■ Problem statement
Swap every occurrence of "computer-use agent" in the dataset items below for "desktop agent", and reproduce all the records otherwise unchanged.

::: Recorded data :::

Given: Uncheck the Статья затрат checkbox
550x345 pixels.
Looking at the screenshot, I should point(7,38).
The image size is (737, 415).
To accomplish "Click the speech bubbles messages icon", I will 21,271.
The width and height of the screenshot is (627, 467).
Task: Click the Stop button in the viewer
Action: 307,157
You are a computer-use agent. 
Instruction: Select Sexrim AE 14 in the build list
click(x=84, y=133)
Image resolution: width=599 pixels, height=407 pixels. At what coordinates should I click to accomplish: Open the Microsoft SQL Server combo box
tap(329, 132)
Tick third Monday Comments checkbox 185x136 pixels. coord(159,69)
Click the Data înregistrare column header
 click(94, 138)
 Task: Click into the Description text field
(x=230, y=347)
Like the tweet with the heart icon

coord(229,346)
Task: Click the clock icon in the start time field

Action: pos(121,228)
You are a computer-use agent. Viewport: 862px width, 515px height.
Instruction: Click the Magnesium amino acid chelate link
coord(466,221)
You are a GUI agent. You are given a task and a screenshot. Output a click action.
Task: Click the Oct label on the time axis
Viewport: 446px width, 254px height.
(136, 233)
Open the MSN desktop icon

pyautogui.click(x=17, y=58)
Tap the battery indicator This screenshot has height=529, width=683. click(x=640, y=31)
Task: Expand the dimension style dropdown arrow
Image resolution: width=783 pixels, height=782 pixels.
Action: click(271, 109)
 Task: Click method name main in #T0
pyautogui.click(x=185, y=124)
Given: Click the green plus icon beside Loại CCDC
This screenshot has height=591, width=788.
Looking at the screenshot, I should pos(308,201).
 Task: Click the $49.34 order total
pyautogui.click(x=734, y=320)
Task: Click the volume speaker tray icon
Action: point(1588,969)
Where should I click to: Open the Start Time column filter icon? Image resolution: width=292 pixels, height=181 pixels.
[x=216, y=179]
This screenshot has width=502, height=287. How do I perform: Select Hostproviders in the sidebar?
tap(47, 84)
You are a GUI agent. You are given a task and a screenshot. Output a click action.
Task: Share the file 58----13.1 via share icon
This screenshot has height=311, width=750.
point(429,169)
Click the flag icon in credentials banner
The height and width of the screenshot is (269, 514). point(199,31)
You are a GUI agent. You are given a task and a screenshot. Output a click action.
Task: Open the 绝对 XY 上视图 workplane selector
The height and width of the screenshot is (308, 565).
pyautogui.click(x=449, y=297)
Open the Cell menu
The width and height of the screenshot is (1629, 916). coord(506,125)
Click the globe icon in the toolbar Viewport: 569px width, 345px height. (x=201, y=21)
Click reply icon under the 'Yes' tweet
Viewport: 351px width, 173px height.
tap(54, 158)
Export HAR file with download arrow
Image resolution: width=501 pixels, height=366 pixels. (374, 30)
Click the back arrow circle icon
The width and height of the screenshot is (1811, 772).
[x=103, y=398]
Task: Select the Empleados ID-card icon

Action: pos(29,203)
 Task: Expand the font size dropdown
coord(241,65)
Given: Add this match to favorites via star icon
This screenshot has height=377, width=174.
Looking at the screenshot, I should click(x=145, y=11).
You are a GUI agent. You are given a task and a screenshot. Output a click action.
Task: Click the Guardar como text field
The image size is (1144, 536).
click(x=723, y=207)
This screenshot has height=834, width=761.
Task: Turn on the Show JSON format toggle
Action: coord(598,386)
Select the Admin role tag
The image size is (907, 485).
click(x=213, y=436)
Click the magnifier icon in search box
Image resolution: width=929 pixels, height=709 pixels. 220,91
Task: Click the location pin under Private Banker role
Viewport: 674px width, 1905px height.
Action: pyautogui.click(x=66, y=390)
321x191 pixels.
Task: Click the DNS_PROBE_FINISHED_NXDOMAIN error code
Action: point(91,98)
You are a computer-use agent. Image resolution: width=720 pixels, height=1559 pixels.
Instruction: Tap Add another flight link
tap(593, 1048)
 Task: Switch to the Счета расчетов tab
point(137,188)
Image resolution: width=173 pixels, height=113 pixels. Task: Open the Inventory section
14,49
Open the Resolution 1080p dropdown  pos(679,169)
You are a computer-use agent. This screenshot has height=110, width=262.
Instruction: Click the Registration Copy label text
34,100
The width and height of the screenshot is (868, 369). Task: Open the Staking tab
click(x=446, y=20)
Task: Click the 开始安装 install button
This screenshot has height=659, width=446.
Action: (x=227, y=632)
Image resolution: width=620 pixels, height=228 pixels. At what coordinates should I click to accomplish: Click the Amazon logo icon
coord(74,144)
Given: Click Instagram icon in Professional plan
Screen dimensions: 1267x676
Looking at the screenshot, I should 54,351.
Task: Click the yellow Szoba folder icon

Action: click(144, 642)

:::

■ The answer
Given: Uncheck the Статья затрат checkbox
550x345 pixels.
Looking at the screenshot, I should point(7,38).
The image size is (737, 415).
To accomplish "Click the speech bubbles messages icon", I will 21,271.
The width and height of the screenshot is (627, 467).
Task: Click the Stop button in the viewer
Action: 307,157
You are a desktop agent. 
Instruction: Select Sexrim AE 14 in the build list
click(x=84, y=133)
Image resolution: width=599 pixels, height=407 pixels. At what coordinates should I click to accomplish: Open the Microsoft SQL Server combo box
tap(329, 132)
Tick third Monday Comments checkbox 185x136 pixels. coord(159,69)
Click the Data înregistrare column header
 click(94, 138)
 Task: Click into the Description text field
(x=230, y=347)
Like the tweet with the heart icon

coord(229,346)
Task: Click the clock icon in the start time field

Action: pos(121,228)
You are a desktop agent. Viewport: 862px width, 515px height.
Instruction: Click the Magnesium amino acid chelate link
coord(466,221)
You are a GUI agent. You are given a task and a screenshot. Output a click action.
Task: Click the Oct label on the time axis
Viewport: 446px width, 254px height.
(136, 233)
Open the MSN desktop icon

pyautogui.click(x=17, y=58)
Tap the battery indicator This screenshot has height=529, width=683. click(x=640, y=31)
Task: Expand the dimension style dropdown arrow
Image resolution: width=783 pixels, height=782 pixels.
Action: click(271, 109)
 Task: Click method name main in #T0
pyautogui.click(x=185, y=124)
Given: Click the green plus icon beside Loại CCDC
This screenshot has height=591, width=788.
Looking at the screenshot, I should pos(308,201).
 Task: Click the $49.34 order total
pyautogui.click(x=734, y=320)
Task: Click the volume speaker tray icon
Action: point(1588,969)
Where should I click to: Open the Start Time column filter icon? Image resolution: width=292 pixels, height=181 pixels.
[x=216, y=179]
This screenshot has width=502, height=287. How do I perform: Select Hostproviders in the sidebar?
tap(47, 84)
You are a GUI agent. You are given a task and a screenshot. Output a click action.
Task: Share the file 58----13.1 via share icon
This screenshot has height=311, width=750.
point(429,169)
Click the flag icon in credentials banner
The height and width of the screenshot is (269, 514). point(199,31)
You are a GUI agent. You are given a task and a screenshot. Output a click action.
Task: Open the 绝对 XY 上视图 workplane selector
The height and width of the screenshot is (308, 565).
pyautogui.click(x=449, y=297)
Open the Cell menu
The width and height of the screenshot is (1629, 916). coord(506,125)
Click the globe icon in the toolbar Viewport: 569px width, 345px height. (x=201, y=21)
Click reply icon under the 'Yes' tweet
Viewport: 351px width, 173px height.
tap(54, 158)
Export HAR file with download arrow
Image resolution: width=501 pixels, height=366 pixels. (374, 30)
Click the back arrow circle icon
The width and height of the screenshot is (1811, 772).
[x=103, y=398]
Task: Select the Empleados ID-card icon

Action: pos(29,203)
 Task: Expand the font size dropdown
coord(241,65)
Given: Add this match to favorites via star icon
This screenshot has height=377, width=174.
Looking at the screenshot, I should click(x=145, y=11).
You are a GUI agent. You are given a task and a screenshot. Output a click action.
Task: Click the Guardar como text field
The image size is (1144, 536).
click(x=723, y=207)
This screenshot has height=834, width=761.
Task: Turn on the Show JSON format toggle
Action: coord(598,386)
Select the Admin role tag
The image size is (907, 485).
click(x=213, y=436)
Click the magnifier icon in search box
Image resolution: width=929 pixels, height=709 pixels. 220,91
Task: Click the location pin under Private Banker role
Viewport: 674px width, 1905px height.
Action: pyautogui.click(x=66, y=390)
321x191 pixels.
Task: Click the DNS_PROBE_FINISHED_NXDOMAIN error code
Action: point(91,98)
You are a desktop agent. Image resolution: width=720 pixels, height=1559 pixels.
Instruction: Tap Add another flight link
tap(593, 1048)
 Task: Switch to the Счета расчетов tab
point(137,188)
Image resolution: width=173 pixels, height=113 pixels. Task: Open the Inventory section
14,49
Open the Resolution 1080p dropdown  pos(679,169)
You are a desktop agent. This screenshot has height=110, width=262.
Instruction: Click the Registration Copy label text
34,100
The width and height of the screenshot is (868, 369). Task: Open the Staking tab
click(x=446, y=20)
Task: Click the 开始安装 install button
This screenshot has height=659, width=446.
Action: (x=227, y=632)
Image resolution: width=620 pixels, height=228 pixels. At what coordinates should I click to accomplish: Click the Amazon logo icon
coord(74,144)
Given: Click Instagram icon in Professional plan
Screen dimensions: 1267x676
Looking at the screenshot, I should 54,351.
Task: Click the yellow Szoba folder icon

Action: click(144, 642)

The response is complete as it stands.